» **Recorded information**:
+-------+
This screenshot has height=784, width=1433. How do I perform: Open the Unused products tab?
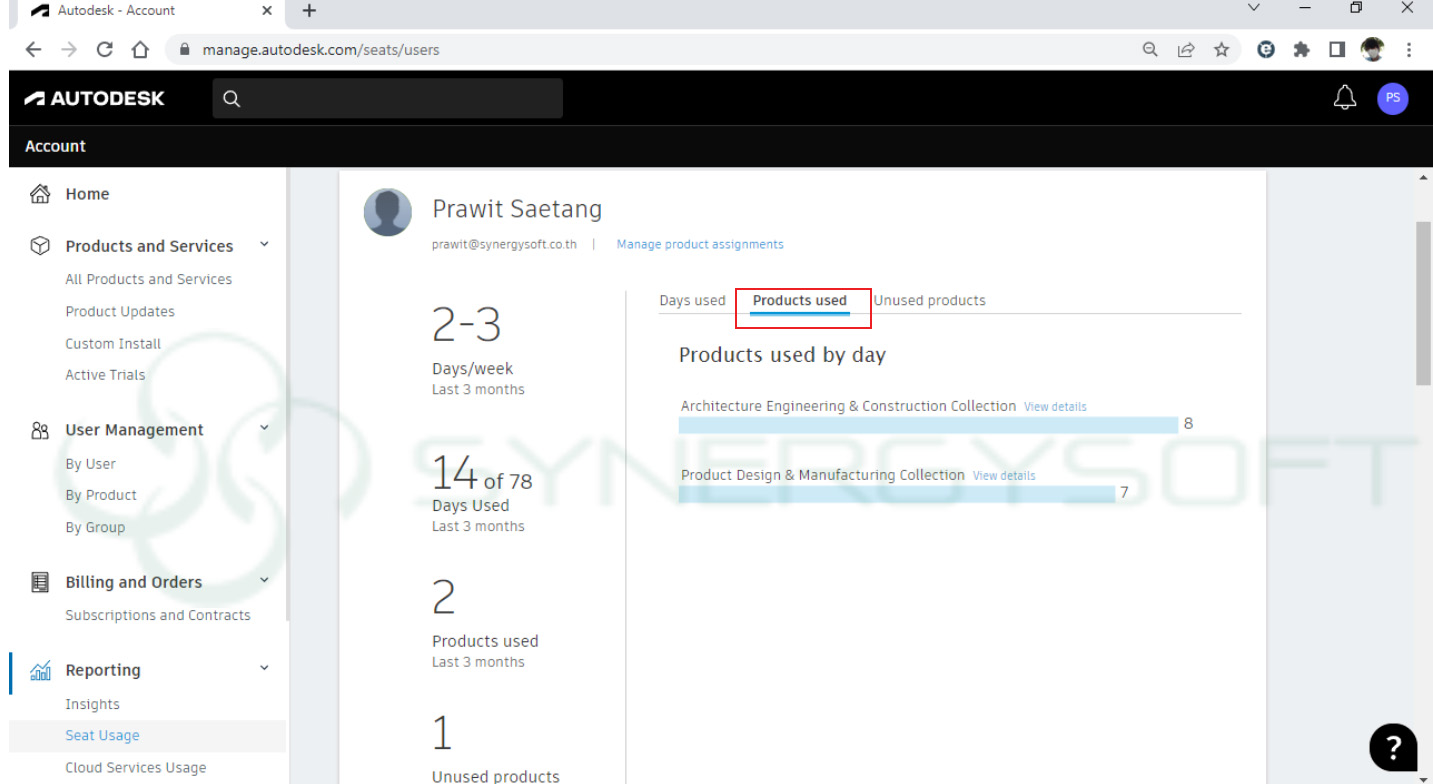click(929, 300)
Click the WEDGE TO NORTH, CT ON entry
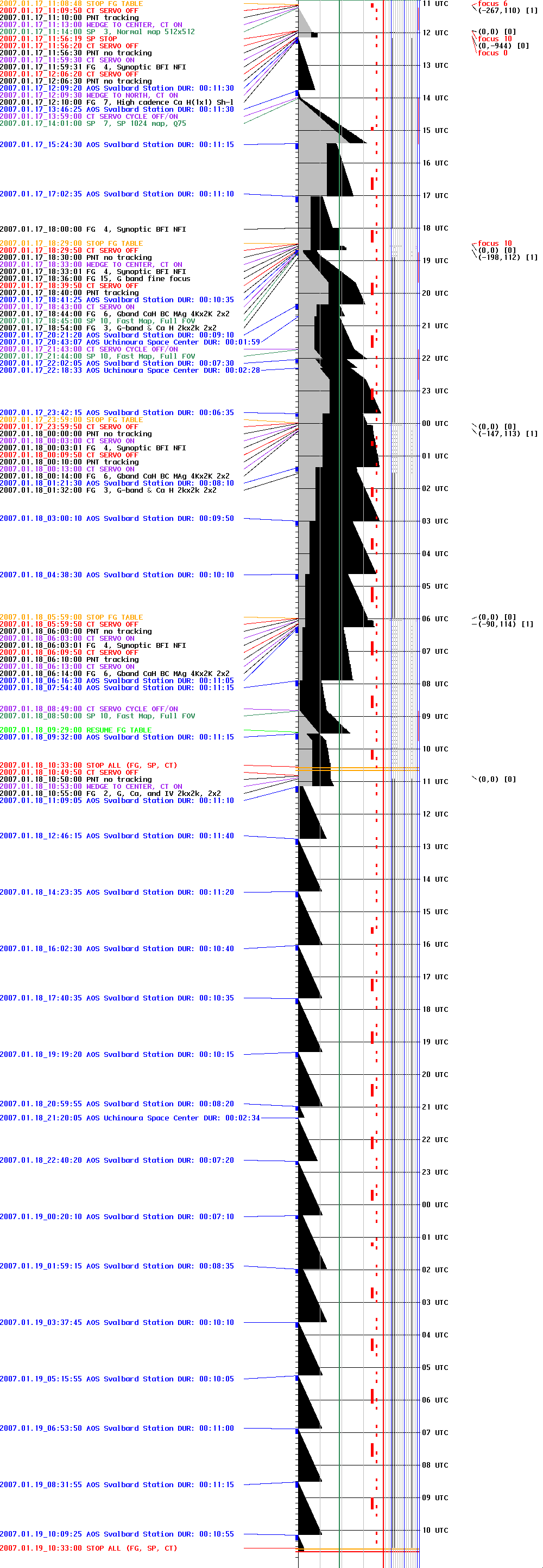This screenshot has height=1568, width=543. (89, 95)
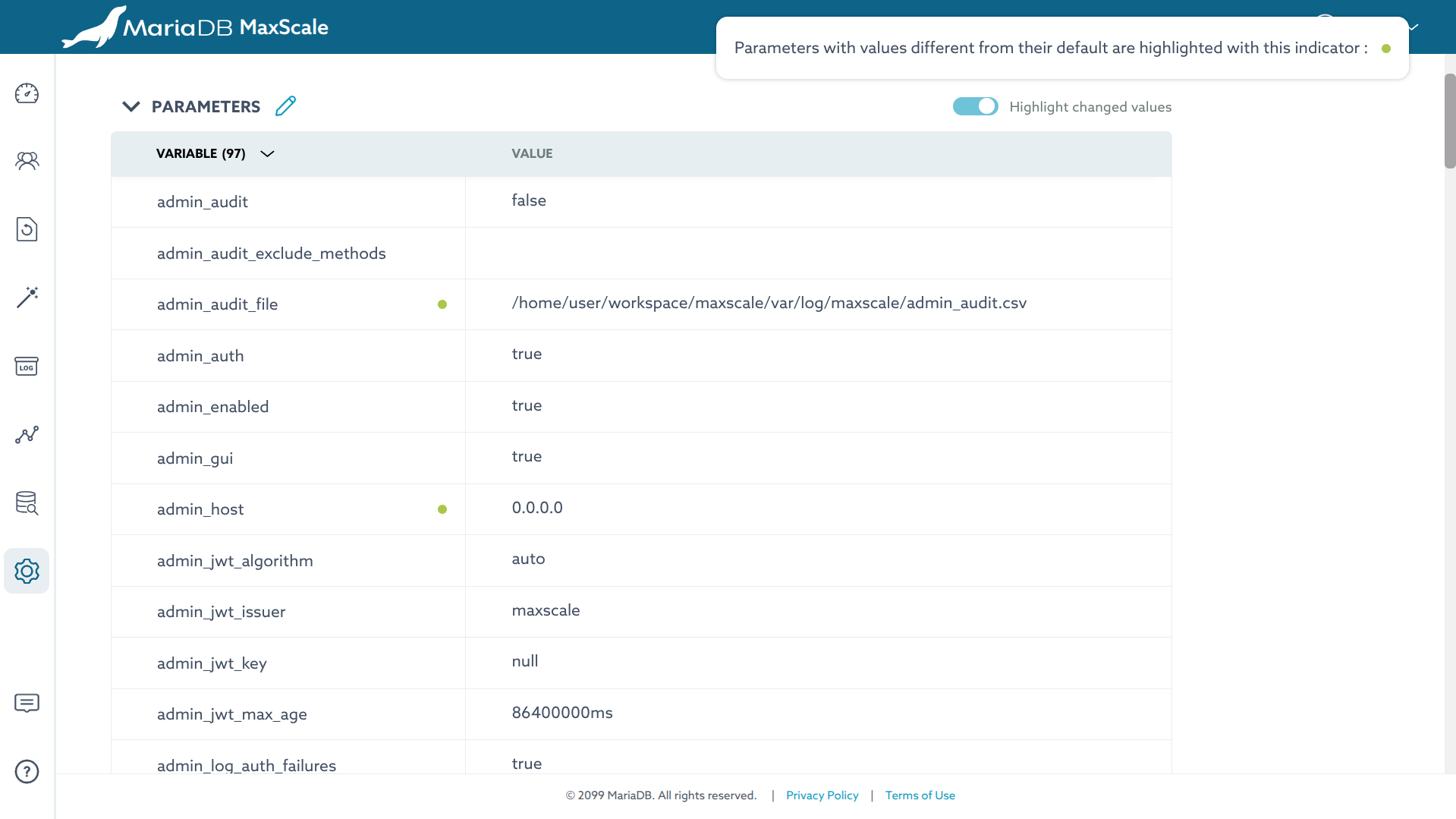Select the admin_host parameter row
This screenshot has width=1456, height=819.
pyautogui.click(x=641, y=509)
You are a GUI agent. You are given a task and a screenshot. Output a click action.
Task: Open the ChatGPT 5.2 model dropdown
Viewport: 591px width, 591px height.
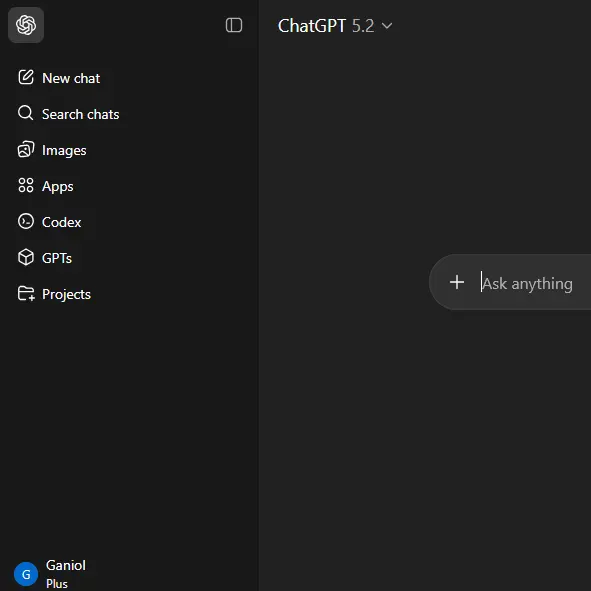[335, 26]
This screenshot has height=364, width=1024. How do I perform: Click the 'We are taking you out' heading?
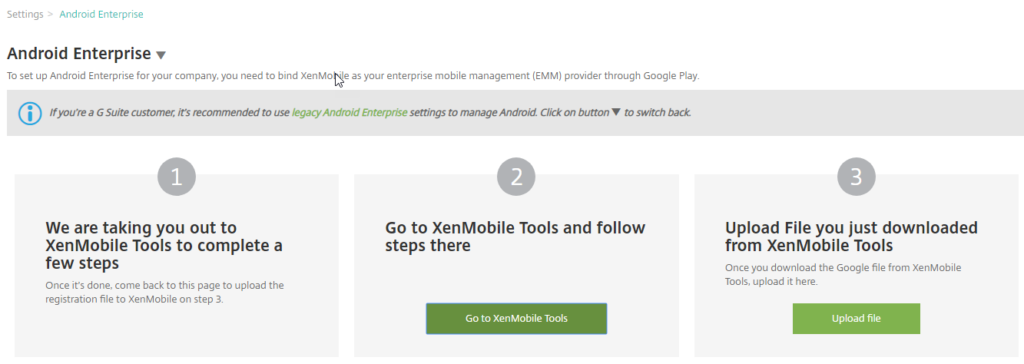pyautogui.click(x=164, y=246)
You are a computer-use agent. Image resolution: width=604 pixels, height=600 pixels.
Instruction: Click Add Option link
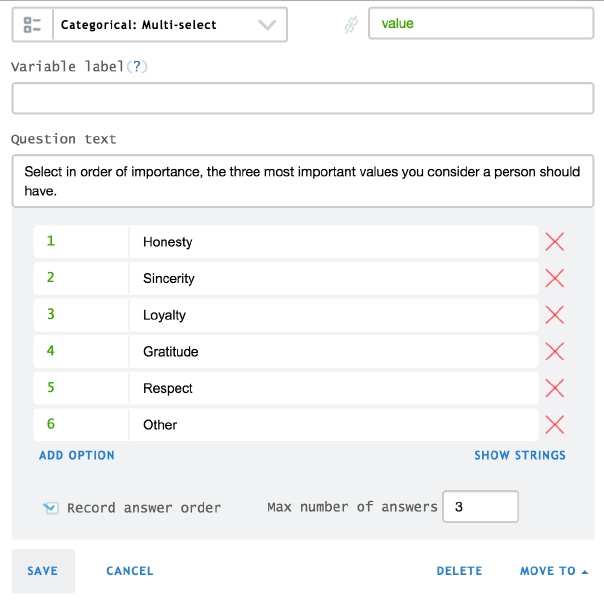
+-------+
» **What to work on**:
Which lines run from the one containing "Task: Open the ChatGPT 5.2 model dropdown" to the end of the data above? Set down those lines exactly, and only those, without any pictures.

» **Answer space**:
Task: Open the ChatGPT 5.2 model dropdown
Viewport: 591px width, 591px height.
[335, 26]
This screenshot has height=364, width=1024. How do I perform: Click the 'We are taking you out' heading?
pyautogui.click(x=164, y=246)
You are a computer-use agent. Image resolution: width=604 pixels, height=600 pixels.
Instruction: Click Add Option link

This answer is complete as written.